Shah Jahan Dies: Builder of the Taj Imprisoned to the End

Shah Jahan built the Taj Mahal as a tomb for his wife Mumtaz Mahal, who died on June 17, 1631, giving birth to their fourteenth child during a military campaign. The emperor was reportedly so grief-stricken that his hair turned white within months. Born on January 5, 1592, in Lahore, Shah Jahan was the fifth Mughal emperor, ruling an empire of 150 million people at the peak of its territorial extent and cultural achievement. Construction of the Taj Mahal began in 1632 and continued for 22 years, employing 20,000 workers drawn from across the Mughal Empire and beyond. Materials came from all over Asia: white marble from Rajasthan, jade from China, turquoise from Tibet, lapis lazuli from Afghanistan, sapphires from Sri Lanka.
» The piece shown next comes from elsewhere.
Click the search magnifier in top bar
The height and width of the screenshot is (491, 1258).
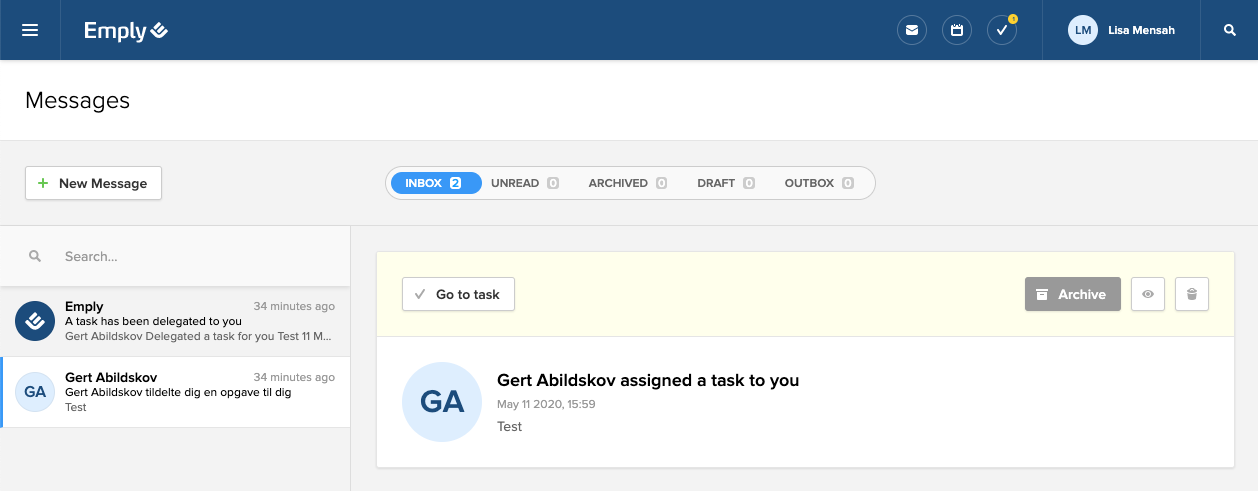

The complex includes not just the main mausoleum but a mosque, a guesthouse, formal gardens in the Persian charbagh pattern, and a reflecting pool designed to mirror the building at specific times of day. The architectural plan achieves near-perfect bilateral symmetry, with every element on one side replicated precisely on the other. Shah Jahan also commissioned the Red Fort in Delhi, the Jama Masjid, and the legendary Peacock Throne, a gold-encrusted seat of power studded with rubies, emeralds, and diamonds that was reportedly worth more than the Taj Mahal itself. In 1658, his four sons fought a war of succession as Shah Jahan fell ill. Aurangzeb, the most ruthless and religiously orthodox, emerged victorious. He deposed his father and imprisoned him in the Agra Fort for the last eight years of his life. Shah Jahan's window faced the Taj Mahal across the Yamuna River. He died in captivity on January 22, 1666, at age 74, and was buried beside Mumtaz, the only asymmetry in a building designed for perfect symmetry.